The Princess Bride 30th Ann. Ed.

Satine

New Member
How many of you have seen the movie? A lot of you I would imagine.

Did you know there was a book?

As an non-avid reader I picked this one up because I had a friend who loved the book, so I got it to see if it compared to the movie. I know what you're thinking, the book is always better. Well the only real books, besides fairy tales, that I personally have read and saw the movies was Harry Potter, like the rest of the planet. And some for school like Hamlet and Romeo and Juliet so i didn't have to read the whole book. You know what I'm sayin'!

It's amazing how much more information there is about the characters. Did you know that Fezzik was a wrestler who has bested 6 men at one time, who also can't handle the sight of blood and the one thing that scares him more then anything is to be alone? Or that Inigo, well we know that he studied for 20 years, but now we know the whole story of his fathers murder. Buttercup and Westley have a much longer realtionship. I didn't even know that that Six fingered man had a wife? Who apparently was the fashion trend setter for the world. Or that PRince Humperdinck instead of the Pit of Dispare had a whole Zoo of Death where he has five different levels of aminals to play with that he can hunt. That guys is messed up let me tell you.

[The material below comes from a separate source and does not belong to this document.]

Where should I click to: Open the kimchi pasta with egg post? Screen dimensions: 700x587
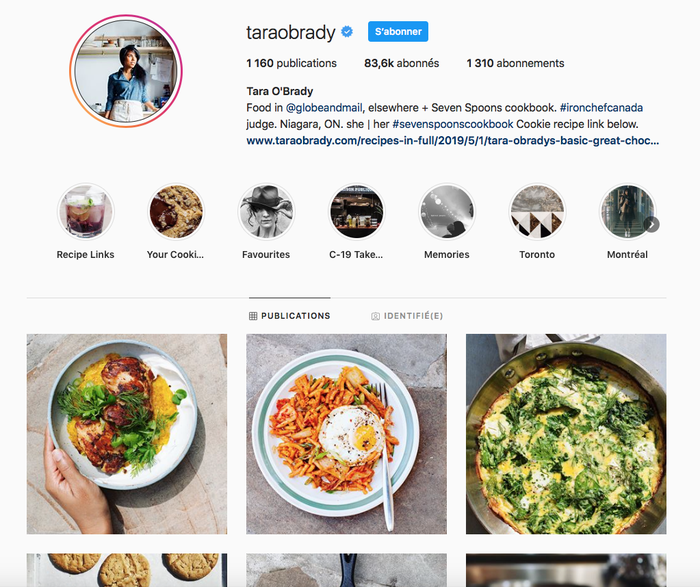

The 30th ann ed has two introductions. One from the 30th ann and from the 25th ann. They both tell you about how William Goldman, (who abbridged S. Morgenstern's original version to only include the "good parts") and his family grew up with this book. He tells us about taking his grandson to the Princess Bride Museum in Florin City, and seeing the Six-fingered Sword that Inigo's father Dimongo Montoya crafted. It also tells about how Goldman was sick when his father, with a speaking problem, read it to him while he was in bed with pneumonia.

Interesting fact that Stephen King is actually related to people in Florin still. He has a part in the story as well.

More interesting, while visiting the museum, Goldman finds the first chapter to the second book that never saw the light of day. Until now, where Goldman, after much trouble with the Morgenstern estate, is allowed to translate the first chapter and it's at the end of the book.

I highly reccomend this for reading to your children or to your self. It's even more wonderful now then when I was 4 when the movie came out.

Based on actual events of the past, this is trualy a tale of True Love and High Adventure.




Or is it?
 

SamSpade

Well-Known Member
Read it a few years back. Funny the things you remember. Like the Harry Potter books and the Lord of the Rings, I kept noticing how often the dialogue exactly matched the screen version.

I didn't like how Goldman ended it. Well sort of. I was never sure how serious he was about it.
 

Satine

New Member
Which part the Princess Bride or Buttercup's Baby?

Yeah, it does jsut sorta end but it picks uup right again in Buttercup's Baby have you read that one yet?